Prognosis for otitis media/interna is good and most dogs will show improvement in clinical signs within one week of starting appropriate antibiotic therapy although it can take several weeks for them to reach maximal neurological improvement. Many affected dogs will have residual neurological signs, most commonly a mild head tilt +/- facial nerve dysfunction.

Idiopathic vestibular disease, also known as old dog vestibular disease or geriatric vestibular disease, is the most common cause of peripheral vestibular syndrome in geriatric dogs. Clinical signs are classically peracute onset and regressive. There is no directed treatment for dogs with idiopathic vestibular disease; treatment is centered on supportive care such as anti-nausea medications, anti-anxiety medications, +/- IV fluids, and nursing care. Prognosis with idiopathic vestibular disease is generally good with most patients starting to show signs of improvement after 2 to 3 days and more complete recovery occurring in 2 to 3 weeks.

Diseases Affecting the Central Vestibular System

Primary brain tumors account for 85% of diagnosed intracranial neoplasms with the remaining 15% being metastatic cancers. Clinical signs can be acute although are more often insidious and are almost always progressive. Unfortunately, diagnosis of intracranial neoplasia does require advanced imaging. Otherwise, we are limited to a presumptive diagnosis based on patient age and clinical history. Treatment options for intracranial neoplasia is highly dependent upon the tumor location and type. Anti-inflammatory steroids (prednisone 1mg/kg/day) are the only empirical therapy option and work to reduce perilesional edema in the brain which often temporarily improves neurological symptoms. When taking all brain tumor types and locations into account, the median survival time with palliative treatment with steroids alone is approximately 2 to 4 months. However, infratentorial location, which would account for the majority of dogs relevant to this discussion, has been identified as a negative prognostic indicator with a lower median survival time of one month. Definitive therapies for brain tumors include chemotherapy and radiation therapy which can afford many more months or even years of survival, although these treatments do require definitive diagnosis.

Ischemic strokes occur as a result of occlusion of a blood vessel supplying an area of the brain. Classically, clinical signs are peracute onset and almost always regressive with spontaneous improvement occurring over several days to several weeks. Strokes can cause a variety of neurological signs which are referrable to the area of the brain affected, although in dogs the rostral cerebellar artery is most commonly affected, resulting in vestibulocerebellar symptoms.

| Listed records |
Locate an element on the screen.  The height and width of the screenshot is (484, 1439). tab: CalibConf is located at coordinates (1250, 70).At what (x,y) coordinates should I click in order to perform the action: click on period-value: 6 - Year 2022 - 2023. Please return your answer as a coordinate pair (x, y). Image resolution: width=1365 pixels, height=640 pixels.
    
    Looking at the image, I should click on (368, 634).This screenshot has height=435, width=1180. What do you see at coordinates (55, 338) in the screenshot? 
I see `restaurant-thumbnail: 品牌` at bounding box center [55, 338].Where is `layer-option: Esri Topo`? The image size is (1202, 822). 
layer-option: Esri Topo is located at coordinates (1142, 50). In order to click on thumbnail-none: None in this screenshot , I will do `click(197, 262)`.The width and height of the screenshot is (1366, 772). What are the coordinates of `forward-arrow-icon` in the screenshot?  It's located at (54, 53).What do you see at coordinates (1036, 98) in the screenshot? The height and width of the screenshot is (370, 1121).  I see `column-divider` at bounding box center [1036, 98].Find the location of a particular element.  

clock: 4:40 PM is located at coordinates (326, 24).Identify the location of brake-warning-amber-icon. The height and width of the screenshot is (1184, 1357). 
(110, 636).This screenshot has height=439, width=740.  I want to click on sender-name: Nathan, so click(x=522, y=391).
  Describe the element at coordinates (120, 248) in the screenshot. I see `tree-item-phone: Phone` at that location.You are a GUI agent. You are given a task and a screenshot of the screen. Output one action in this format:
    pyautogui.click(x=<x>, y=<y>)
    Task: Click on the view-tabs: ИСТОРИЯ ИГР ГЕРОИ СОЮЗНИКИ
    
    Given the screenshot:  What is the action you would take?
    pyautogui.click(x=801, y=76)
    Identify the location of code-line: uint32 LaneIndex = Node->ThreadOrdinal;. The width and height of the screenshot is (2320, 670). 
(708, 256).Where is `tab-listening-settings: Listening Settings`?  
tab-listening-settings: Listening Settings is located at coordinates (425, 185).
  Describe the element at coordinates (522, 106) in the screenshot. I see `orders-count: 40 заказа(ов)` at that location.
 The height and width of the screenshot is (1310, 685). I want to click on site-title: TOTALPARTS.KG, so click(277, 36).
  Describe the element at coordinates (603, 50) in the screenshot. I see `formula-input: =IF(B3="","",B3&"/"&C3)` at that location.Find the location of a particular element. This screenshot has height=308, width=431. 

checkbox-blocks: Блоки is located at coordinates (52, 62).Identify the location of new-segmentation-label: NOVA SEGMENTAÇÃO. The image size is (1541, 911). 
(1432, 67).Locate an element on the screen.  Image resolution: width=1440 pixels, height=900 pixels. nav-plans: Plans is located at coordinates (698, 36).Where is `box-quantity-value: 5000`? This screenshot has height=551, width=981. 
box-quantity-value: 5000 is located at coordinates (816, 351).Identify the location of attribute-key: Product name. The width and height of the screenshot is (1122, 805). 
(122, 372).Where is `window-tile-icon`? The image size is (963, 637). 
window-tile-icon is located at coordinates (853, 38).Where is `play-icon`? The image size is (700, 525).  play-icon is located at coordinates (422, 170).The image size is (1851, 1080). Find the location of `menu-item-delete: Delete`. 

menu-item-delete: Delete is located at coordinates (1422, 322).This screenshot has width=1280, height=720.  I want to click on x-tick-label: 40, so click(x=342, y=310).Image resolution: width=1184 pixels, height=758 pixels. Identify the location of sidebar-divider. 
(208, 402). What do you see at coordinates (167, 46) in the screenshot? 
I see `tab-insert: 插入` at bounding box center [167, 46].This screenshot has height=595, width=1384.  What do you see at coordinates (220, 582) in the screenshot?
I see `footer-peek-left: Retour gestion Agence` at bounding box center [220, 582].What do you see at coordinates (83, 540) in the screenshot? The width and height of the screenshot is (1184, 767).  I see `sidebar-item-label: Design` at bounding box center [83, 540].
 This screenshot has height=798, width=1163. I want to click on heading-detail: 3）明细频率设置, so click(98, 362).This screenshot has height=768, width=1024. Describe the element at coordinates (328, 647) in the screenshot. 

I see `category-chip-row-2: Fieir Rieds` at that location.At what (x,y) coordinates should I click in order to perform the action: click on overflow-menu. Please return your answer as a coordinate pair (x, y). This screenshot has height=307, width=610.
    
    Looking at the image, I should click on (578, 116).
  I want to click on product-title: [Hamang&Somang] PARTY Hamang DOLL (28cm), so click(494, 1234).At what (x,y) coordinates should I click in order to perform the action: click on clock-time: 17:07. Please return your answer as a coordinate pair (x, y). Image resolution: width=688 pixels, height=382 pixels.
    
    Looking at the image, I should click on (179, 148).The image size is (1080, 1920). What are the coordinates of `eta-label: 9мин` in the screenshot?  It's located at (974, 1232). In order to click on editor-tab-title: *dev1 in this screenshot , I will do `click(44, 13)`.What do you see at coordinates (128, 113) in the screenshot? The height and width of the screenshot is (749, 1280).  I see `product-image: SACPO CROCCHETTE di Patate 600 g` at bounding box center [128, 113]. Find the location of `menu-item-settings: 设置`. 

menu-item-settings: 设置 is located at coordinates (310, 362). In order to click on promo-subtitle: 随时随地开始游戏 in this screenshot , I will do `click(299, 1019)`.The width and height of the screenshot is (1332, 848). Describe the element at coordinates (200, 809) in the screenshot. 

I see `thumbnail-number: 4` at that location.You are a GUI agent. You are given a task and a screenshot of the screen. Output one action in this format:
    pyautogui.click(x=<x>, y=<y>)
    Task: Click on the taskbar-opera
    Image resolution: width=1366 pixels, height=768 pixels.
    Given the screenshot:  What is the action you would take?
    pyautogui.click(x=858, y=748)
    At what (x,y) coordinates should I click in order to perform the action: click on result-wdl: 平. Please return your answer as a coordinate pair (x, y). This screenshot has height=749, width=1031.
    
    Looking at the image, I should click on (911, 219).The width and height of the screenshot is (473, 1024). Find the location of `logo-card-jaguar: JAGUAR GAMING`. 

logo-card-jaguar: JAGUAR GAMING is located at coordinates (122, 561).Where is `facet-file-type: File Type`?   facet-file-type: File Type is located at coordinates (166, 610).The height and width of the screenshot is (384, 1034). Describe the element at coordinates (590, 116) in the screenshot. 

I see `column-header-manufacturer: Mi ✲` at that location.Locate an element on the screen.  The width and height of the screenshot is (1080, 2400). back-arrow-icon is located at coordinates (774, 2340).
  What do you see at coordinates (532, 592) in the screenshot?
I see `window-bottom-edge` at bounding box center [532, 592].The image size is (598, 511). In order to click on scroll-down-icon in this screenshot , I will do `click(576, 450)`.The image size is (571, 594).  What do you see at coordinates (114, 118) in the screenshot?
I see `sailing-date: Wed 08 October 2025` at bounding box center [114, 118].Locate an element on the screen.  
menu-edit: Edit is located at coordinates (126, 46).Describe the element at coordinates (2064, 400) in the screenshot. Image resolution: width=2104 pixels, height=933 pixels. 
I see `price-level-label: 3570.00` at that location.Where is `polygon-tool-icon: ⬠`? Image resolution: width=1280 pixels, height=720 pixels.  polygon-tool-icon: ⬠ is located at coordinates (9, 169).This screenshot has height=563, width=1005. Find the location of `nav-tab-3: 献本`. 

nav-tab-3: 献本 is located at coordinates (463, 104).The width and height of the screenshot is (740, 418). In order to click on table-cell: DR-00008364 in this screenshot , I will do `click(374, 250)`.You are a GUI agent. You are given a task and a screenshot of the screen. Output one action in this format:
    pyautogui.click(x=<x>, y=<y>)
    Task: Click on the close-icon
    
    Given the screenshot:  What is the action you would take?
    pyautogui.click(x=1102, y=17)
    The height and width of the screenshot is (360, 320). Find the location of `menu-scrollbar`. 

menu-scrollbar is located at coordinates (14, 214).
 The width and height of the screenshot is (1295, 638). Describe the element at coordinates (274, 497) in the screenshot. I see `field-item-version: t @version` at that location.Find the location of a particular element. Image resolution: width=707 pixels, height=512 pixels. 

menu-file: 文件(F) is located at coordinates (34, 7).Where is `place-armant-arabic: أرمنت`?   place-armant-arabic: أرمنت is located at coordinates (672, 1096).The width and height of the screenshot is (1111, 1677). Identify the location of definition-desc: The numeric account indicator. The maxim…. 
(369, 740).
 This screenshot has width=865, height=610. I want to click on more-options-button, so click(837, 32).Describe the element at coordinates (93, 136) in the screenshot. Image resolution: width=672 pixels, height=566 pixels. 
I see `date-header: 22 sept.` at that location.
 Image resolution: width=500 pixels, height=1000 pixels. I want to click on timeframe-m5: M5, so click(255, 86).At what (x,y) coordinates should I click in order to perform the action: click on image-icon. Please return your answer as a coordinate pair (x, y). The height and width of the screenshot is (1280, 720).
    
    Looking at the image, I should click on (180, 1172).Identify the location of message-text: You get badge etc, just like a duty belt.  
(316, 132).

| What is being asked |
Copy the passage of the canine vestibular disease text between "Idiopathic vestibular disease, also" and "to 3 weeks.", inclusive.

| Answer space |
Idiopathic vestibular disease, also known as old dog vestibular disease or geriatric vestibular disease, is the most common cause of peripheral vestibular syndrome in geriatric dogs. Clinical signs are classically peracute onset and regressive. There is no directed treatment for dogs with idiopathic vestibular disease; treatment is centered on supportive care such as anti-nausea medications, anti-anxiety medications, +/- IV fluids, and nursing care. Prognosis with idiopathic vestibular disease is generally good with most patients starting to show signs of improvement after 2 to 3 days and more complete recovery occurring in 2 to 3 weeks.